_Requirement_. All of the data should be restated exactly as it stands.

Pixel coordinate grounding data
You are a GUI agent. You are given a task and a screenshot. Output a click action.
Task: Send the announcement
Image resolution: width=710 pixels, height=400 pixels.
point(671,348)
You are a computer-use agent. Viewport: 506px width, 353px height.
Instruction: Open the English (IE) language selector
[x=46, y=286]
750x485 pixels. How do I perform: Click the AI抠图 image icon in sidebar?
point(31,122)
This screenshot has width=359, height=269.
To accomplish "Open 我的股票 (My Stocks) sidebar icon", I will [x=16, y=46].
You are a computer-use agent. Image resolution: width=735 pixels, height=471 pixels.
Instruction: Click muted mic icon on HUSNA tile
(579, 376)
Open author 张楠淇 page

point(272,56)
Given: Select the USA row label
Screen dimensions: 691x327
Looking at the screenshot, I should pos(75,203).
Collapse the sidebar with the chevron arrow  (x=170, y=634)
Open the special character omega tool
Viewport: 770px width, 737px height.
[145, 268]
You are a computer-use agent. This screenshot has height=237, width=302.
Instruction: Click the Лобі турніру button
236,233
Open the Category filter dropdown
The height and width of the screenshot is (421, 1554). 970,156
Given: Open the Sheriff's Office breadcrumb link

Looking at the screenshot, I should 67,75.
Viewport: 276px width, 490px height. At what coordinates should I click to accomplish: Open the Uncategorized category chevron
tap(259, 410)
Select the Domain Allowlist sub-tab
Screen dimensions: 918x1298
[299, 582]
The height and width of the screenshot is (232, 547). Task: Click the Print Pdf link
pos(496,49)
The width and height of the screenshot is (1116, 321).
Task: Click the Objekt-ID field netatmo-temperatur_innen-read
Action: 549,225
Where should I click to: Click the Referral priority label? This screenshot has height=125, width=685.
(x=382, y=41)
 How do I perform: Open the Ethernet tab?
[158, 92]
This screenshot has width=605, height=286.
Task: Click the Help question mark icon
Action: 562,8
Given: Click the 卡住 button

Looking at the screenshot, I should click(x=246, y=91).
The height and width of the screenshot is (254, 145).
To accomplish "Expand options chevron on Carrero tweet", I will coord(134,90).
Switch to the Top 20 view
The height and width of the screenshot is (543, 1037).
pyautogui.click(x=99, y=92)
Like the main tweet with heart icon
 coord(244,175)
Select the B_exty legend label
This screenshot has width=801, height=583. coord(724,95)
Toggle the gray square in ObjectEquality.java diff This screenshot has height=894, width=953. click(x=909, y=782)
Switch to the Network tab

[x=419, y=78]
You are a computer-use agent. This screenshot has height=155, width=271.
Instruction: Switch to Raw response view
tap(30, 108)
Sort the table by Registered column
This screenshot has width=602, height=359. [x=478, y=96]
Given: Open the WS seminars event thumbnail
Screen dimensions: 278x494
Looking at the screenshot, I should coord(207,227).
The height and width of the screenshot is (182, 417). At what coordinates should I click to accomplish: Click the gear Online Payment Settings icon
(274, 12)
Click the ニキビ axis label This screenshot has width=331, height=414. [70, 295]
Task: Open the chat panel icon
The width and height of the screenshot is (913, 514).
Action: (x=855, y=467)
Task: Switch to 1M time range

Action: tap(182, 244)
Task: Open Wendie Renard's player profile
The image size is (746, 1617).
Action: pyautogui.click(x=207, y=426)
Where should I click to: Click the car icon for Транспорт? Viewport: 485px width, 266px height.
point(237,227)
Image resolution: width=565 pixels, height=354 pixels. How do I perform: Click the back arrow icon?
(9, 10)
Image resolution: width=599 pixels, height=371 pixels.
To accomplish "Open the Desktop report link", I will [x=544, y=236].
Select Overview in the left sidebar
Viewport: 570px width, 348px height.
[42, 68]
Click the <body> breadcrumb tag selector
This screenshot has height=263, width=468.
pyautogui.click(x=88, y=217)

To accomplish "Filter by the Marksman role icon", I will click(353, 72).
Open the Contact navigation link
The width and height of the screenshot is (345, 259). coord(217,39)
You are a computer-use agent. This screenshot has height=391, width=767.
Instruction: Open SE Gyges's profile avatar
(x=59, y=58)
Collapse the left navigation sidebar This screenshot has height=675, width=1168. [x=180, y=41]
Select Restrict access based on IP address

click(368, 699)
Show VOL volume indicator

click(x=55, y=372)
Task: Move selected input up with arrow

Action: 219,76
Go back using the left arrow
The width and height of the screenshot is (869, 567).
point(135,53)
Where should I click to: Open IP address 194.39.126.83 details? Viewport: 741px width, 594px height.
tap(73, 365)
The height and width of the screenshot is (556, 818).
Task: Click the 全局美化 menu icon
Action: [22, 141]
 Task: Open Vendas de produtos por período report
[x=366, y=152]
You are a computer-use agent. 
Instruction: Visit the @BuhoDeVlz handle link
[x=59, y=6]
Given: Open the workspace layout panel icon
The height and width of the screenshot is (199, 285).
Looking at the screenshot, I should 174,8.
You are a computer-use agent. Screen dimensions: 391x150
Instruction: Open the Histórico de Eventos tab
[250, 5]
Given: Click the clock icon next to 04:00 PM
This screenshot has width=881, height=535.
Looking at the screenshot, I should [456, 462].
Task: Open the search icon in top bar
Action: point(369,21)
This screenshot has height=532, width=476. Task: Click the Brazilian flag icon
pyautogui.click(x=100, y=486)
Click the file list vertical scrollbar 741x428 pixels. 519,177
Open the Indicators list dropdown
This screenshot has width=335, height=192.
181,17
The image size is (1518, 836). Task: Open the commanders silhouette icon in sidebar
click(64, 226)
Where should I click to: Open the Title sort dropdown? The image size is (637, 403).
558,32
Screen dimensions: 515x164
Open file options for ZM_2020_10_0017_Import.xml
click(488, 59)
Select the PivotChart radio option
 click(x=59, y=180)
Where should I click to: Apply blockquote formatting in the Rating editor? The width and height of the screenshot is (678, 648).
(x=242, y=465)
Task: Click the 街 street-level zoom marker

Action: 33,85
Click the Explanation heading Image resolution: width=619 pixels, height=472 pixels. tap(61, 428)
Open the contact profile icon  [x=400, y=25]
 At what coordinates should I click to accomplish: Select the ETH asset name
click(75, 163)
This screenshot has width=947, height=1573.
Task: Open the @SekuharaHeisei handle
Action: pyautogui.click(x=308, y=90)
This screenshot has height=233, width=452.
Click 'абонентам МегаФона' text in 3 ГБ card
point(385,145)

_Output of the exercise_.
You are a GUI agent. You are given a task and a screenshot. Output a click action.
Task: Send the announcement
Image resolution: width=710 pixels, height=400 pixels.
point(671,348)
You are a computer-use agent. Viewport: 506px width, 353px height.
Instruction: Open the English (IE) language selector
[x=46, y=286]
750x485 pixels. How do I perform: Click the AI抠图 image icon in sidebar?
point(31,122)
This screenshot has width=359, height=269.
To accomplish "Open 我的股票 (My Stocks) sidebar icon", I will [x=16, y=46].
You are a computer-use agent. Image resolution: width=735 pixels, height=471 pixels.
Instruction: Click muted mic icon on HUSNA tile
(579, 376)
Open author 张楠淇 page

point(272,56)
Given: Select the USA row label
Screen dimensions: 691x327
Looking at the screenshot, I should pos(75,203).
Collapse the sidebar with the chevron arrow  (x=170, y=634)
Open the special character omega tool
Viewport: 770px width, 737px height.
[145, 268]
You are a computer-use agent. This screenshot has height=237, width=302.
Instruction: Click the Лобі турніру button
236,233
Open the Category filter dropdown
The height and width of the screenshot is (421, 1554). 970,156
Given: Open the Sheriff's Office breadcrumb link

Looking at the screenshot, I should 67,75.
Viewport: 276px width, 490px height. At what coordinates should I click to accomplish: Open the Uncategorized category chevron
tap(259, 410)
Select the Domain Allowlist sub-tab
Screen dimensions: 918x1298
[299, 582]
The height and width of the screenshot is (232, 547). Task: Click the Print Pdf link
pos(496,49)
The width and height of the screenshot is (1116, 321).
Task: Click the Objekt-ID field netatmo-temperatur_innen-read
Action: 549,225
Where should I click to: Click the Referral priority label? This screenshot has height=125, width=685.
(x=382, y=41)
 How do I perform: Open the Ethernet tab?
[158, 92]
This screenshot has width=605, height=286.
Task: Click the Help question mark icon
Action: 562,8
Given: Click the 卡住 button

Looking at the screenshot, I should click(x=246, y=91).
The height and width of the screenshot is (254, 145).
To accomplish "Expand options chevron on Carrero tweet", I will coord(134,90).
Switch to the Top 20 view
The height and width of the screenshot is (543, 1037).
pyautogui.click(x=99, y=92)
Like the main tweet with heart icon
 coord(244,175)
Select the B_exty legend label
This screenshot has width=801, height=583. coord(724,95)
Toggle the gray square in ObjectEquality.java diff This screenshot has height=894, width=953. click(x=909, y=782)
Switch to the Network tab

[x=419, y=78]
You are a computer-use agent. This screenshot has height=155, width=271.
Instruction: Switch to Raw response view
tap(30, 108)
Sort the table by Registered column
This screenshot has width=602, height=359. [x=478, y=96]
Given: Open the WS seminars event thumbnail
Screen dimensions: 278x494
Looking at the screenshot, I should coord(207,227).
The height and width of the screenshot is (182, 417). At what coordinates should I click to accomplish: Click the gear Online Payment Settings icon
(274, 12)
Click the ニキビ axis label This screenshot has width=331, height=414. [70, 295]
Task: Open the chat panel icon
The width and height of the screenshot is (913, 514).
Action: (x=855, y=467)
Task: Switch to 1M time range

Action: tap(182, 244)
Task: Open Wendie Renard's player profile
The image size is (746, 1617).
Action: pyautogui.click(x=207, y=426)
Where should I click to: Click the car icon for Транспорт? Viewport: 485px width, 266px height.
point(237,227)
Image resolution: width=565 pixels, height=354 pixels. How do I perform: Click the back arrow icon?
(9, 10)
Image resolution: width=599 pixels, height=371 pixels.
To accomplish "Open the Desktop report link", I will [x=544, y=236].
Select Overview in the left sidebar
Viewport: 570px width, 348px height.
[42, 68]
Click the <body> breadcrumb tag selector
This screenshot has height=263, width=468.
pyautogui.click(x=88, y=217)

To accomplish "Filter by the Marksman role icon", I will click(353, 72).
Open the Contact navigation link
The width and height of the screenshot is (345, 259). coord(217,39)
You are a computer-use agent. This screenshot has height=391, width=767.
Instruction: Open SE Gyges's profile avatar
(x=59, y=58)
Collapse the left navigation sidebar This screenshot has height=675, width=1168. [x=180, y=41]
Select Restrict access based on IP address

click(368, 699)
Show VOL volume indicator

click(x=55, y=372)
Task: Move selected input up with arrow

Action: 219,76
Go back using the left arrow
The width and height of the screenshot is (869, 567).
point(135,53)
Where should I click to: Open IP address 194.39.126.83 details? Viewport: 741px width, 594px height.
tap(73, 365)
The height and width of the screenshot is (556, 818).
Task: Click the 全局美化 menu icon
Action: [22, 141]
 Task: Open Vendas de produtos por período report
[x=366, y=152]
You are a computer-use agent. 
Instruction: Visit the @BuhoDeVlz handle link
[x=59, y=6]
Given: Open the workspace layout panel icon
The height and width of the screenshot is (199, 285).
Looking at the screenshot, I should 174,8.
You are a computer-use agent. Screen dimensions: 391x150
Instruction: Open the Histórico de Eventos tab
[250, 5]
Given: Click the clock icon next to 04:00 PM
This screenshot has width=881, height=535.
Looking at the screenshot, I should [456, 462].
Task: Open the search icon in top bar
Action: point(369,21)
This screenshot has height=532, width=476. Task: Click the Brazilian flag icon
pyautogui.click(x=100, y=486)
Click the file list vertical scrollbar 741x428 pixels. 519,177
Open the Indicators list dropdown
This screenshot has width=335, height=192.
181,17
The image size is (1518, 836). Task: Open the commanders silhouette icon in sidebar
click(64, 226)
Where should I click to: Open the Title sort dropdown? The image size is (637, 403).
558,32
Screen dimensions: 515x164
Open file options for ZM_2020_10_0017_Import.xml
click(488, 59)
Select the PivotChart radio option
 click(x=59, y=180)
Where should I click to: Apply blockquote formatting in the Rating editor? The width and height of the screenshot is (678, 648).
(x=242, y=465)
Task: Click the 街 street-level zoom marker

Action: 33,85
Click the Explanation heading Image resolution: width=619 pixels, height=472 pixels. tap(61, 428)
Open the contact profile icon  [x=400, y=25]
 At what coordinates should I click to accomplish: Select the ETH asset name
click(75, 163)
This screenshot has width=947, height=1573.
Task: Open the @SekuharaHeisei handle
Action: pyautogui.click(x=308, y=90)
This screenshot has height=233, width=452.
Click 'абонентам МегаФона' text in 3 ГБ card
point(385,145)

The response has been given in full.